Problem description |
Reproduce the records precisely. Every line should be included.
-- Opening Marker --
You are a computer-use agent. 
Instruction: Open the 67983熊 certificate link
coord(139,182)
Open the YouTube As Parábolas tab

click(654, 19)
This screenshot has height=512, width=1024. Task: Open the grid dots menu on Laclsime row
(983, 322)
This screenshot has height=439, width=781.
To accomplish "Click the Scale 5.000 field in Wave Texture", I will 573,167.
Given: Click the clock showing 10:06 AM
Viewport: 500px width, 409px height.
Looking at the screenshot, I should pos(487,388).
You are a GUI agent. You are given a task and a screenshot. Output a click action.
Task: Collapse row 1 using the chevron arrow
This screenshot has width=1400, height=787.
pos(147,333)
-- Closing Marker --
Exercise solution |
You are a computer-use agent. 
Instruction: Open the 67983熊 certificate link
coord(139,182)
Open the YouTube As Parábolas tab

click(654, 19)
This screenshot has height=512, width=1024. Task: Open the grid dots menu on Laclsime row
(983, 322)
This screenshot has height=439, width=781.
To accomplish "Click the Scale 5.000 field in Wave Texture", I will 573,167.
Given: Click the clock showing 10:06 AM
Viewport: 500px width, 409px height.
Looking at the screenshot, I should pos(487,388).
You are a GUI agent. You are given a task and a screenshot. Output a click action.
Task: Collapse row 1 using the chevron arrow
This screenshot has width=1400, height=787.
pos(147,333)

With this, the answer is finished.